==== Provided text ====

Although I will take my first official Quantum Mechanics course this spring, I have already studied it on my own and successfully completed two school projects (a quantum computer emulation and quantum neural networks simulation) dealing with quantum computing. Yes, I'm really passionate about this stuff !
As a matter of fact, I was surprised to see that they look very close to the SymPy quantum computing library (which I didn't knew at the time), but obviously were less developed (and written in Caml Light). Therefore I am enthusiastic to contribute to SymPy's pythonic quantum library !
I work on a Ubuntu 14.04 machine. I used to code with gedit, but since I've discovered PyCharm editor, I stick to it. I really like its intelligent features such as code completion, powerful refactoring, and "go to declaration".
I have been programming since high school (so, seven years ago). I started with a bit of C/C++, tried some Java, even played a bit with assembly, but I quickly dived into Python, which is my favorite language. It unites elegance and pseudo-code-feel together with clever structures, such as dictionaries. My sole regret so far is that it's outperformed by C/C++ in speed ! But I guess that it is the price to pay. I have also worked a lot with Caml Light at undergraduate school.
In addition, I have learned to use Git since January 2015, and even if I'm far from being experienced, it won't be a problem to use it.
Having worked with Maple at school and having hugely distasted it, it was a wonderful experience to discover SymPy. Its most remarkable feature so far, which struck me at first, was its perfect integration in Python : being able to use it in any Python code is an incredible freedom. A powerful library inside a powerful language ! It's also the first CAS I ever see which dares to offer a quantum computing environment. (Others usually have sparse plugins, nothing really developed) As I love this field, it could only appeal to me !
Contributions to SymPy
Since I discovered SymPy only at the beginning of March 2015, I couldn't contribute a lot until now. However, I managed to do a first pull request on matrices, implementing a variant of Bareiss's fraction-free algorithm to compute determinants, and an other one concerning Grover's algorithm. Of course, I'll try to do some more before the deadline.
- (Under Review) matrices: Implemented Sparse Fraction Free Algorithm
- (Under Review) physics.quantum: Implemented _represent_ZGate in Grover's algorithm
Playing around with SymPy, I also opened issue #9136 regarding
In addition, I plan to use SymPy as a first-choice CAS during the next years, and therefore to contribute regularly in the future.

==== Excerpted records ====

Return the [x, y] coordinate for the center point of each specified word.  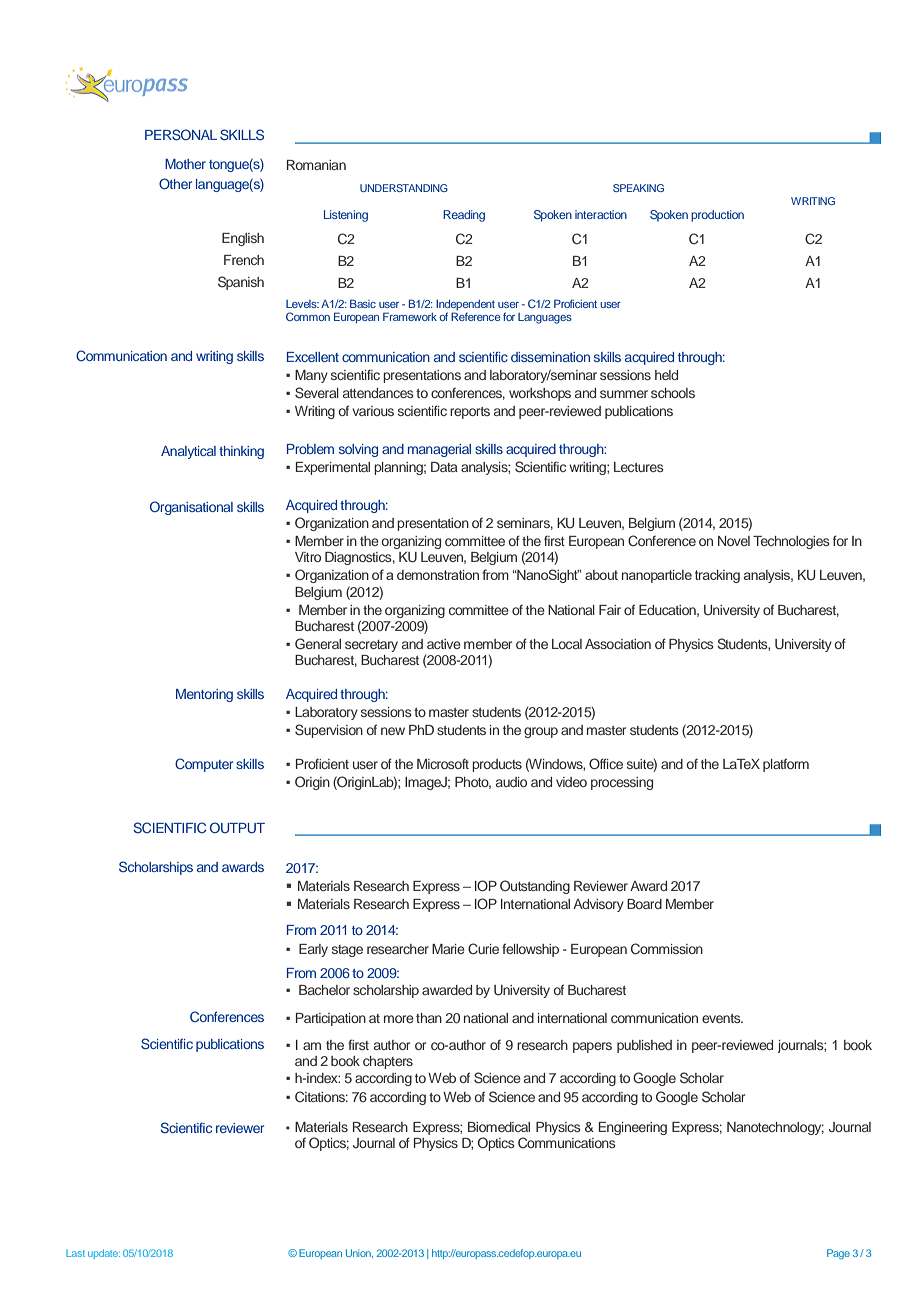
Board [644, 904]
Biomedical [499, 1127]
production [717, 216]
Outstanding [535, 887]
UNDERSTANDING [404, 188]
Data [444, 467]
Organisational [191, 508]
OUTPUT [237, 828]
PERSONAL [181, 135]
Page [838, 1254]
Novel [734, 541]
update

====

**Aim**
Please resume the text about contributing to SymPy, picking up right after its final sentence. The items have no connection to the text about contributing to SymPy.

**Task response**
Project : Developing symbolic quantum computation
The integrated quantum computing library of SymPy can be a great advantage over other CAS. Therefore, it should be further developed. Since many years, there are some important features that SymPy is lacking and that are waiting to be implemented. I wish I could help to make these at last part of SymPy.
For the moment, I plan to develop those directions :
- Implementation of other quantum algorithms
- Quantum error correction
- Solovay-Kitaev theorem
- Circuit plotting
(still reflecting on this, feedback is welcome !)
Plan of Execution
1. Implementation of other quantum algorithms
Although the most popular quantum algorithms are already implemented in SymPy (Grover and Shor's algorithms, for instance), it lacks more simple algorithms, which could be a nice first step into the field for students. I was specifically thinking of Deutsch, Deutsch-Josza and Simon's algorithms.
As these shouldn't take much time, I could go further and implement some other well-known algorithms, though a bit more complex ones, such as the Shor discrete logarithm algorithm or Ambainis's algorithm solving the element distinctness problem (see ). It could provide a useful overview of quantum algorithms, at different complexity levels.
For exemple Simon's algorithms, Shor's algorithm and the discrete logarithm algorithm are specific cases of the hidden subgroup problem. Ambaini's algorithm is based on a quantum walk which is a quite different framework from all other algorithms.
The goal is to provide an interesting overview of quantum algorithms, with different levels of difficulty, for students new at quantum computation as for others.
2. Quantum error correction
SymPy doesn't have any framework implementing some quantum error correction code. I plan to first work on Shor's code and Steane's code. I might then move on more general and complex codes (CSS codes and stabilizer codes).
3. Solovay-Kitaev theorem
This is a fundamental universality theorem that allows us to perform an arbitrary single-qubit gate using only gates from a predefined set, with a fixed precision. Implementing this operation in SymPy would be a very nice feature. To do this, I would use  and  as guides. The existing implementation in the Quantum Compiler from  may also be very useful.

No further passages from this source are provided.